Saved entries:
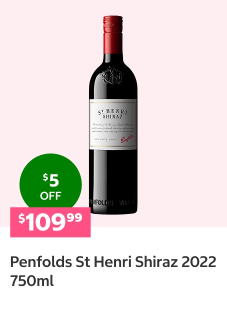Click the 750ml size text
227x310 pixels.
point(32,281)
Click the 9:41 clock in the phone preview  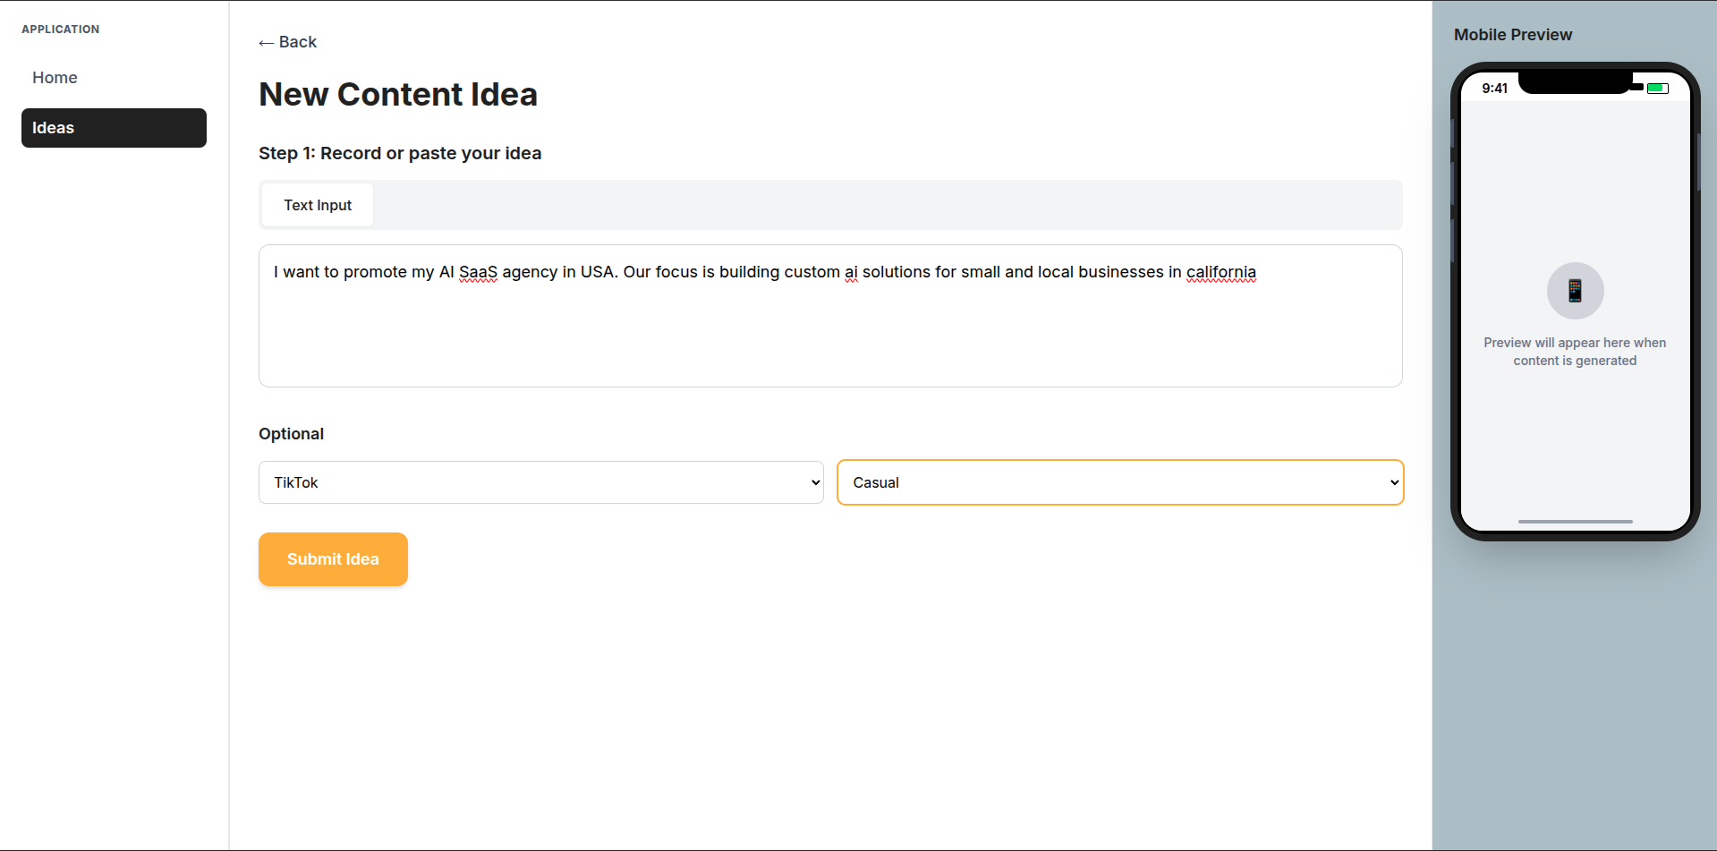1494,89
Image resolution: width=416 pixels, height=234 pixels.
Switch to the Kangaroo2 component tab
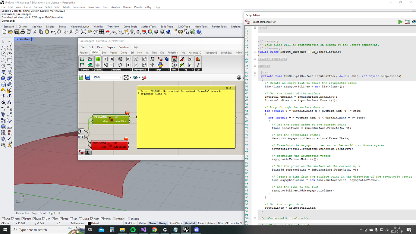(x=211, y=53)
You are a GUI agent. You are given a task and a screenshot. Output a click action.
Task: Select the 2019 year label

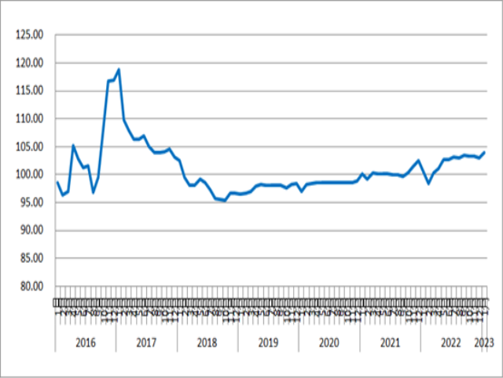[268, 343]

• _Exercise aim_: Leaving out the pictures, restate word for word the lines above from the one containing "Switch to the Kangaroo2 component tab" through the end of the records, both ends included.

• _Answer for the task_:
Switch to the Kangaroo2 component tab
(x=211, y=53)
You are a GUI agent. You are given a task and a screenshot. Output a click action.
Task: Select the 2019 year label

[268, 343]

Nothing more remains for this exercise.